THE Connected Communities program will be rolled out across 15 NSW schools in 2013 with the aim of improving indigenous students’ academic performance.
The Moree Champion contacted the Department of Education to clarify some of the details of the changes and how they would impact on local schools.
A spokesperson said the 15 schools were chosen based initially on their percentage of Aboriginal students.
“We started with schools in NSW with a high percentage of Aboriginal students,” the spokesperson said.
“We then considered which communities would most benefit from a different approach including from government agencies working together to better meet the needs of children and their families.”
The first step in the roll out is appointing an executive director to oversee the strategy across all 15 schools. The executive director will be appointed in July.
The spokesperson said the position will be advertised nationally.
“Any person who considers that they meet the selection criteria in the advertisement can apply for the position. The recruitment process will commence in the near future,” they said.
The spokesperson said the executive principal position is a new position within the school and would be advertised. Current principals would be welcome to apply for the position.
“Executive staff and classroom teachers will continue at the Connected Communities schools unless they apply for a transfer or an advertised position in another school.”
In response to the Moree Champion asking why some teachers have commented that they feel kept in the dark in regard to the changes, the spokesperson responded;
“There was a discussion paper put out in January with opportunity for input by all. There was consultation with the AECG and the NSW Teachers Federation from the beginning of the development of this strategy.
“This announcement is the beginning of a long consultation process that will include all staff as well as community members.
“The regional director and school education director have already been to the school and spoken with staff and this process will continue.”
School education director for New England West, John Charles, said the Connected Communities initiative offered great advantages for all students at Moree Secondary College.

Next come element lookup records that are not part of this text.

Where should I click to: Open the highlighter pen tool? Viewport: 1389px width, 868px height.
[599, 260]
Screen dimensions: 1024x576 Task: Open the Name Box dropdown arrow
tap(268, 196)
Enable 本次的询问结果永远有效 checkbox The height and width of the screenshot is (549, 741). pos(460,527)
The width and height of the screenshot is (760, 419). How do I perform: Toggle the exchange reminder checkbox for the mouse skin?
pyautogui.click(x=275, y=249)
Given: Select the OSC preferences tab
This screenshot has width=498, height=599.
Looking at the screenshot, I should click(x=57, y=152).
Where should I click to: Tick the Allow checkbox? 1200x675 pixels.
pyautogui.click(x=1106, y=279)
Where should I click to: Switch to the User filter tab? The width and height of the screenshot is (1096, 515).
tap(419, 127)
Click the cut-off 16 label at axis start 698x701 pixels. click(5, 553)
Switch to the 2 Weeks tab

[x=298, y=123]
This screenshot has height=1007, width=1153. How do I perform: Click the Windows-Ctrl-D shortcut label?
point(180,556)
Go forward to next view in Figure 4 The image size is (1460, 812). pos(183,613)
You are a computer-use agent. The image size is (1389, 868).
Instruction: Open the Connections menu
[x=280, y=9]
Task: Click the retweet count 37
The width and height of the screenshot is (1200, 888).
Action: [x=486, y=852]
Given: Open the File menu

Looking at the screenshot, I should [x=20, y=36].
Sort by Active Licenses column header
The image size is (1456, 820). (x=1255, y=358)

“It will be clearly built on the strengths that have emerged by combining the former Courallie and Moree High Schools into Moree Secondary College,” he said. “While Connected Communities is aimed at more aggressively bringing greater parity to the differences in educational and life outcomes for indigenous and non-indigenous students, it will not ignore the aspirations or expectations of any student or any family,” Mr Charles said.
“It will enable the college to even more effectively meet the educational needs of every student and more actively assist them to fulfil their personal goals.”
At this stage the Moree Champion has not been able to get a clear indication on the future of the schools and their principals.
We will endeavour to bring you more as the story develops.